O candidato da direita, Federico Gutiérrez, indicou ter sofrido espionagem por parte da campanha do candidato da esquerda, Gustavo Petro. Já Petro denunciou que o governo do presidente Iván Duque pretende suspender as eleições para impedir que a esquerda chegue ao poder.

As Farc deixaram a luta armada, mas a Colômbia tem amplas regiões dominadas por grupos armados, guerrilheiros, paramilitares e traficantes. A guerrilha do Exército de Libertação Nacional declarou um cessar-fogo desde o dia 25 de maio até 3 de junho em todo o país.

Um relatório da Justiça indicou que 290 municípios, de 27 dos 32 departamentos do país, têm risco extremo ou elevado de sofrerem violência durante as eleições. Por isso o governo implementou o chamado "Plano Democracia" para garantir as eleições com a mobilização de 80 mil militares do Exército e 94 mil agentes da Polícia, além de 50 aviões para evitar ações terroristas.

"Na Colômbia não foram desmontadas as estruturas criminosas. Não foram desmontadas as capacidades de vincular e de misturar violência com política. Existe 100% de possibilidade de que, perante muitos extremistas armados que existem na sociedade colombiana, alguém tenha a capacidade de atentar contra a vida de qualquer candidato", afirma Silvia Otero, da Universidade del Rosario.

Impacto regional

As eleições na Colômbia são o primeiro grande teste para a formação do mapa político regional. A aposta de todos os analistas políticos é de uma mudança no governo. A esquerda de Gustavo Petro só poderia perder se a disputa for ao segundo turno com o candidato Rodolfo Hernández.

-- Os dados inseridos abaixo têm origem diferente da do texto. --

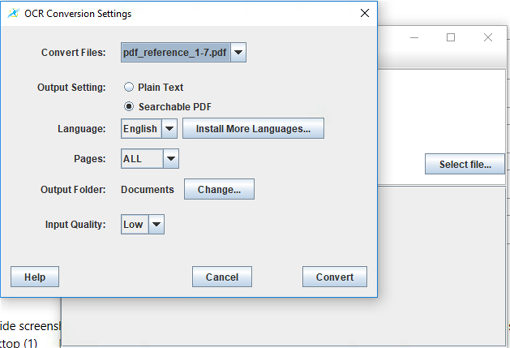Click the dropdown arrow beside the Pages field
The image size is (510, 348).
[x=171, y=158]
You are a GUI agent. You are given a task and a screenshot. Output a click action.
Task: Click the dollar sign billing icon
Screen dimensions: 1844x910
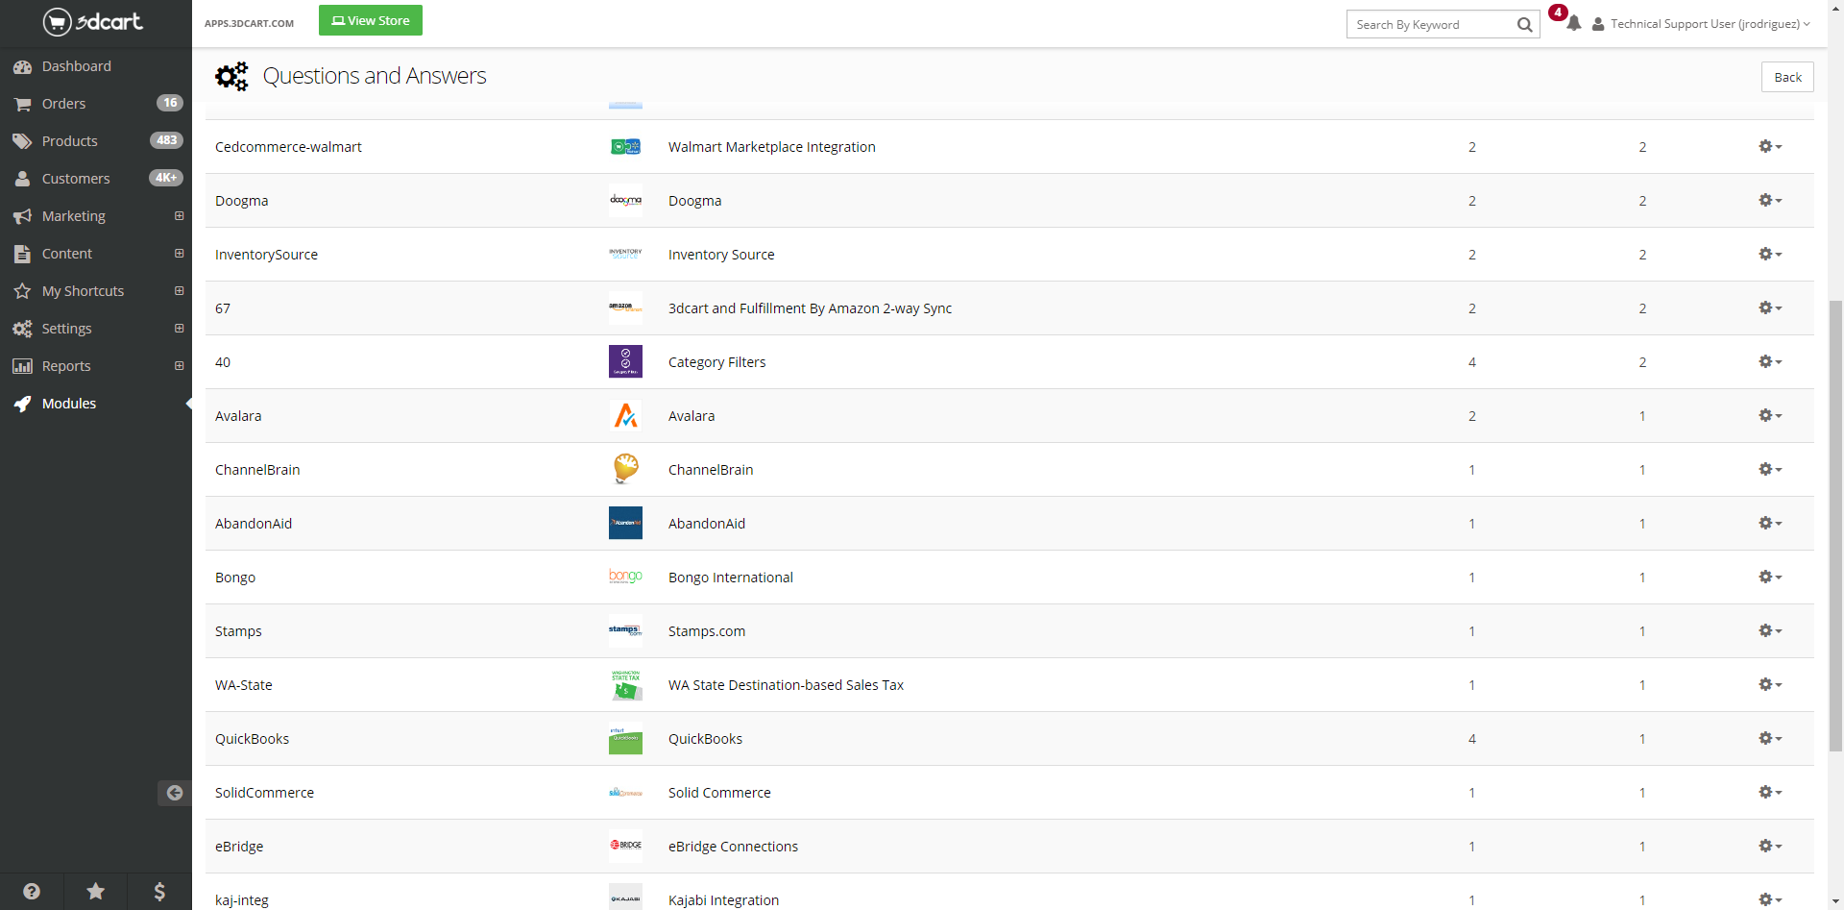(159, 892)
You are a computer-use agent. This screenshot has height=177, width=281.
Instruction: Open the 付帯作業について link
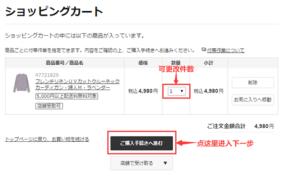tap(226, 51)
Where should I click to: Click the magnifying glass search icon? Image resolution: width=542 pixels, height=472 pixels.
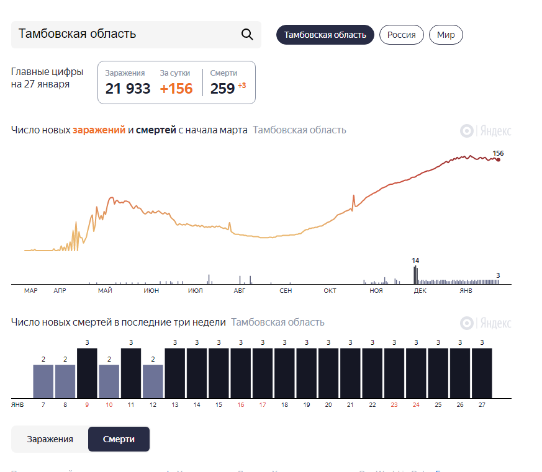(x=247, y=34)

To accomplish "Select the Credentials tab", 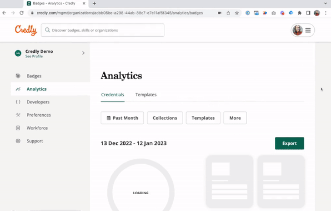I will (113, 95).
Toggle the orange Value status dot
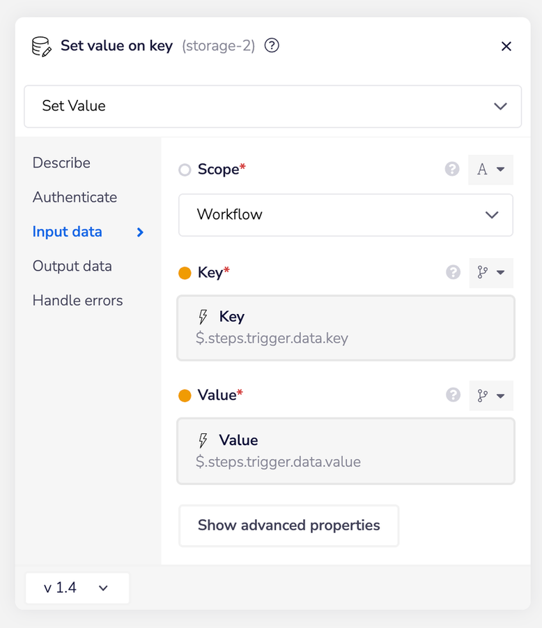This screenshot has width=542, height=628. point(185,396)
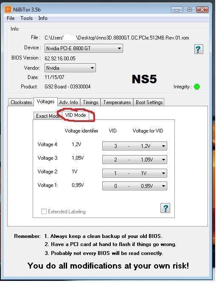Viewport: 216px width, 283px height.
Task: Open the File menu
Action: tap(11, 18)
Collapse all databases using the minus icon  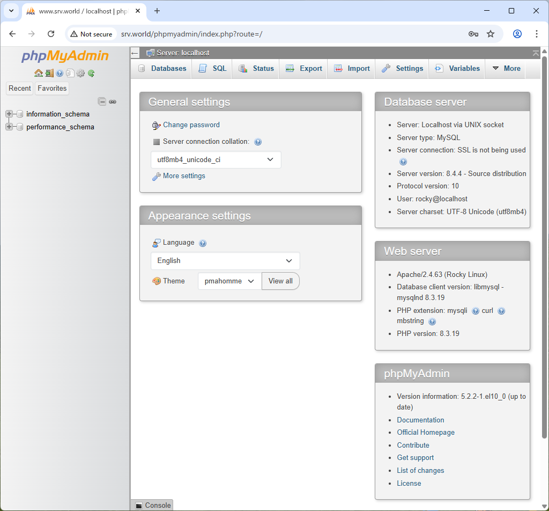click(102, 101)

Gustavo Petro já manifestou o seu objetivo de formar uma aliança de líderes de esquerda com o chileno Gabriel Boric e com Lula, caso o ex-presidente vença as eleições no Brasil.

"Neste momento, a liderança que o Brasil tinha na região foi assumida pelo México com uma tendência a apoiar e a apostar nos governantes de esquerda. Se Petro ganhar, terá muito boa combinação com o Chile e, se Lula voltar ao poder, voltaremos a ter uma liderança regional com um dirigente afim a Petro", conclui Paola Montilla, da Universidade Externado.